Information given
* * * *

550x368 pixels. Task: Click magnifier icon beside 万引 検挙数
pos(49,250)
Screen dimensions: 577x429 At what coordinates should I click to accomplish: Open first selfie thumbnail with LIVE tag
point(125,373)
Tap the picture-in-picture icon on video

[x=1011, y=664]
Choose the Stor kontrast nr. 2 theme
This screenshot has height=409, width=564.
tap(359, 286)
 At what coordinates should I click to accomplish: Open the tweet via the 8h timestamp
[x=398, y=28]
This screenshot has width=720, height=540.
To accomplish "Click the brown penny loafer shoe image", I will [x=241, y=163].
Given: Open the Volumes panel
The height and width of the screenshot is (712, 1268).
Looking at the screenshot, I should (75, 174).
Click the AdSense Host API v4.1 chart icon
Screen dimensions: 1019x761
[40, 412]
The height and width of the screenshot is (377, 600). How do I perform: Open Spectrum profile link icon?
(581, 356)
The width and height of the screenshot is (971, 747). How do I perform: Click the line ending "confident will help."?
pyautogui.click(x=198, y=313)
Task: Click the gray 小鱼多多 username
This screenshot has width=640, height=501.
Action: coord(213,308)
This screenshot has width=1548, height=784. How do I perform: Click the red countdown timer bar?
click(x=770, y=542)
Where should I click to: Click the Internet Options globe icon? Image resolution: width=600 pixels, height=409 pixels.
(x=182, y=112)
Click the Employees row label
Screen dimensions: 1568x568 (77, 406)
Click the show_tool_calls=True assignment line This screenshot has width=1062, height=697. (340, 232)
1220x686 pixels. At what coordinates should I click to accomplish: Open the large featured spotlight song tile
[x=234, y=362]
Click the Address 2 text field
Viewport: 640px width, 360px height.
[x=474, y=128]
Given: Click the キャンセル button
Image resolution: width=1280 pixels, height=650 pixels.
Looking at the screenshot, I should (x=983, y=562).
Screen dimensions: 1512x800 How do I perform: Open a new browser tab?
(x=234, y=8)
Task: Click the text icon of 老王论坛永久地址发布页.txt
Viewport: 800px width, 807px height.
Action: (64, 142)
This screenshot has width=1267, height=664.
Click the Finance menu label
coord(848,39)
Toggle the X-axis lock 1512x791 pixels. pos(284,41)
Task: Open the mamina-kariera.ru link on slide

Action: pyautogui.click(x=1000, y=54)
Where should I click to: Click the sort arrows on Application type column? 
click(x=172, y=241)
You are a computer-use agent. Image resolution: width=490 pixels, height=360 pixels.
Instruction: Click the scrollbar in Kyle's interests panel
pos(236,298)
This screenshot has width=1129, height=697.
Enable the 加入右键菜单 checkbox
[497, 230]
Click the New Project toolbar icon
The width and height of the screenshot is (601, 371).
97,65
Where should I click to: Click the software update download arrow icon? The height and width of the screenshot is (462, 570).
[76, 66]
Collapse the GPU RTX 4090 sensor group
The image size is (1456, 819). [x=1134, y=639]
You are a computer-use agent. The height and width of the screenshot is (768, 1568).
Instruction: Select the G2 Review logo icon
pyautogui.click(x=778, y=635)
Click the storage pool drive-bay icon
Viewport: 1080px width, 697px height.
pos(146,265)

* * * *

What this task involves
Copy out the entire listing above exactly.

Solution below
550x368 pixels. Task: Click magnifier icon beside 万引 検挙数
pos(49,250)
Screen dimensions: 577x429 At what coordinates should I click to accomplish: Open first selfie thumbnail with LIVE tag
point(125,373)
Tap the picture-in-picture icon on video

[x=1011, y=664]
Choose the Stor kontrast nr. 2 theme
This screenshot has height=409, width=564.
tap(359, 286)
 At what coordinates should I click to accomplish: Open the tweet via the 8h timestamp
[x=398, y=28]
This screenshot has width=720, height=540.
To accomplish "Click the brown penny loafer shoe image", I will [x=241, y=163].
Given: Open the Volumes panel
The height and width of the screenshot is (712, 1268).
Looking at the screenshot, I should (75, 174).
Click the AdSense Host API v4.1 chart icon
Screen dimensions: 1019x761
[40, 412]
The height and width of the screenshot is (377, 600). How do I perform: Open Spectrum profile link icon?
(581, 356)
The width and height of the screenshot is (971, 747). How do I perform: Click the line ending "confident will help."?
pyautogui.click(x=198, y=313)
Task: Click the gray 小鱼多多 username
This screenshot has width=640, height=501.
Action: coord(213,308)
This screenshot has width=1548, height=784. How do I perform: Click the red countdown timer bar?
click(x=770, y=542)
Where should I click to: Click the Internet Options globe icon? Image resolution: width=600 pixels, height=409 pixels.
(x=182, y=112)
Click the Employees row label
Screen dimensions: 1568x568 (77, 406)
Click the show_tool_calls=True assignment line This screenshot has width=1062, height=697. (340, 232)
1220x686 pixels. At what coordinates should I click to accomplish: Open the large featured spotlight song tile
[x=234, y=362]
Click the Address 2 text field
Viewport: 640px width, 360px height.
[x=474, y=128]
Given: Click the キャンセル button
Image resolution: width=1280 pixels, height=650 pixels.
Looking at the screenshot, I should (x=983, y=562).
Screen dimensions: 1512x800 How do I perform: Open a new browser tab?
(x=234, y=8)
Task: Click the text icon of 老王论坛永久地址发布页.txt
Viewport: 800px width, 807px height.
Action: (64, 142)
This screenshot has width=1267, height=664.
Click the Finance menu label
coord(848,39)
Toggle the X-axis lock 1512x791 pixels. pos(284,41)
Task: Open the mamina-kariera.ru link on slide

Action: pyautogui.click(x=1000, y=54)
Where should I click to: Click the sort arrows on Application type column? 
click(x=172, y=241)
You are a computer-use agent. Image resolution: width=490 pixels, height=360 pixels.
Instruction: Click the scrollbar in Kyle's interests panel
pos(236,298)
This screenshot has width=1129, height=697.
Enable the 加入右键菜单 checkbox
[497, 230]
Click the New Project toolbar icon
The width and height of the screenshot is (601, 371).
97,65
Where should I click to: Click the software update download arrow icon? The height and width of the screenshot is (462, 570).
[76, 66]
Collapse the GPU RTX 4090 sensor group
The image size is (1456, 819). [x=1134, y=639]
You are a computer-use agent. The height and width of the screenshot is (768, 1568).
Instruction: Select the G2 Review logo icon
pyautogui.click(x=778, y=635)
Click the storage pool drive-bay icon
Viewport: 1080px width, 697px height.
pos(146,265)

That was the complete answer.